Weems won a job with the Atlanta Falcons as a punt returner in 2009 when wide receiver Harry Douglas was placed on the injured reserved list with a season ending knee injury. Weems ended up returning both punts and kicks as the season progressed.
Weems scored his first career touchdown against the Dallas Cowboys in Week 7 of the 2009 season, he caught a 30-yard touchdown pass from quarterback Matt Ryan. Weems scored his second career touchdown against the New York Giants in Week 11 of the 2009 season, he had a 4-yard touchdown reception.

On the night of November 16, 2009, Weems was arrested in DeKalb County, Georgia for suspicion of driving under the influence of alcohol. Shortly afterward, Weems released a statement saying “Unfortunately, I was involved in an incident on November 17, 2009. I am embarrassed about the situation and I sincerely apologize to the entire Atlanta Falcons organization and our great fans.” No specific action was taken by the Atlanta Falcons or the NFL.

Weems finished the 2009 season with six catches for 50 yards and two touchdowns. He rushed eight times for 53 yards. Weems returned 48 kicks for 1214 yards and 27 punts for 270 yards, fumbled three times and losing two, and recorded 10 tackles.

====2010 season====
Weems had a career-high of four catches against the Pittsburgh Steelers in the first week of the 2010 season.
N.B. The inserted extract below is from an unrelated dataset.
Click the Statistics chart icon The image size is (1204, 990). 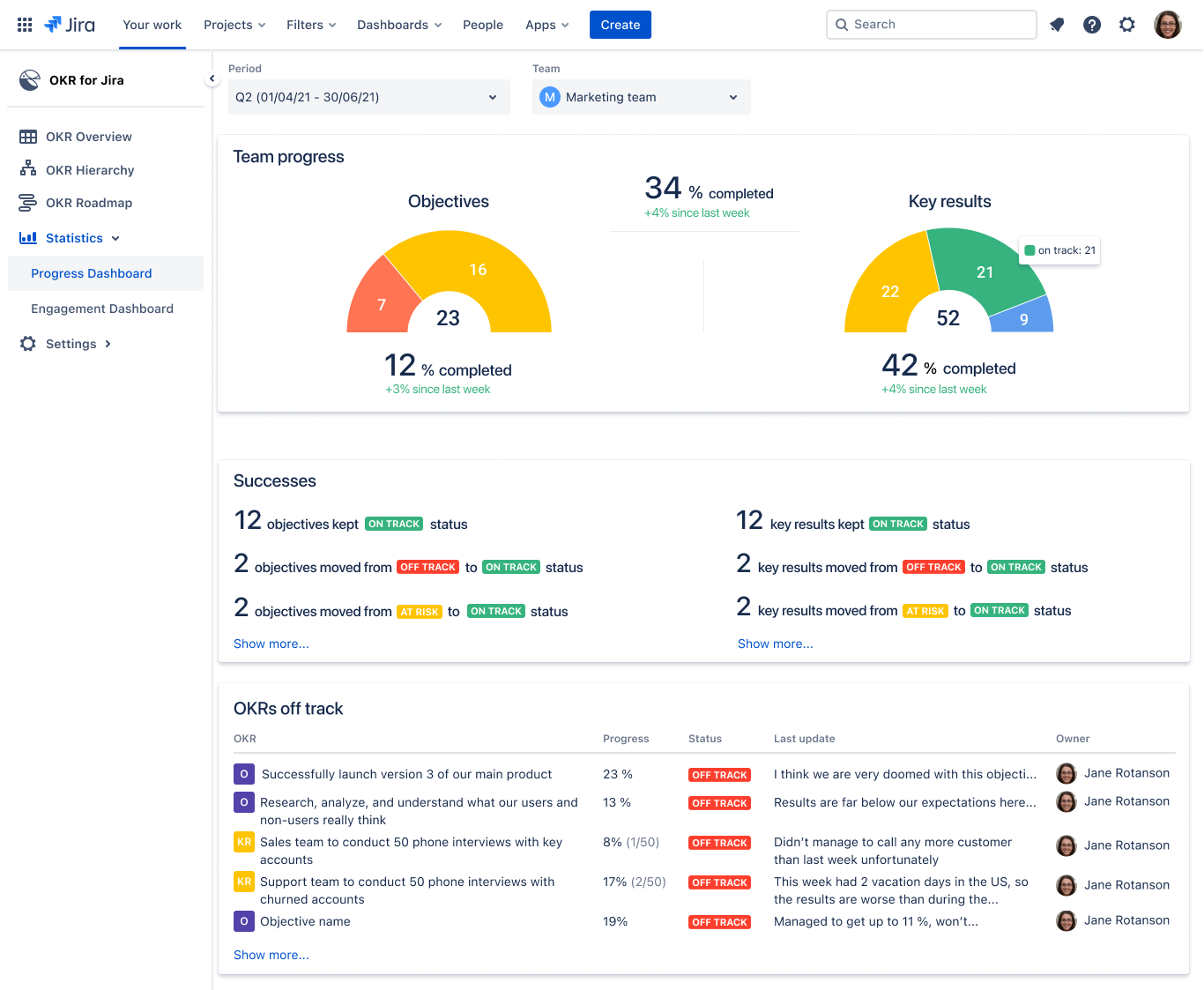point(29,238)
He had his first career start as a wide receiver against the Arizona Cardinals in week 2. Weems returned his first career kickoff return for a touchdown against the Tampa Bay Buccaneers on week 13 of the season. The 102 yards was a franchise record for the Atlanta Falcons. He also returned his first career punt return for a touchdown against the Carolina Panthers on week 17 of the season. The 55 yards was a career-high. Weems was selected to the 2011 Pro Bowl as a special teams member. Weems finished the 2010 season with six catches for 61 yards. He returned 40 kickoffs for a 1,100 yards with one touchdown. Weems returned 18 punts for 230 yards with one touchdown. He was the only player in the NFC to return a kick and a punt for a touchdown.
Weems had a notable contribution for the Atlanta Falcons in the 2010-2011 NFC Divisional Round against the Green Bay Packers. Early in the second quarter, Weems fielded a kickoff two yards deep in his team's own end zone and ran virtually untouched for 102-yard kickoff return touchdown. The 102-yard return was the longest play in NFL postseason history.

====2011 season====
The Atlanta Falcons re-signed Weems to a one-year contract on July 31, 2011. He appeared in all 16 games with the Atlanta Falcons, He made two starts at the wide receiver position. Weems caught a career-high 11 catches for a career-high 90 yards. Weems returned 24 kicks for 563 yards. He also returned 32 punts for 315 Yards. Weems also recorded 12 tackles on special teams. He did not score any touchdowns.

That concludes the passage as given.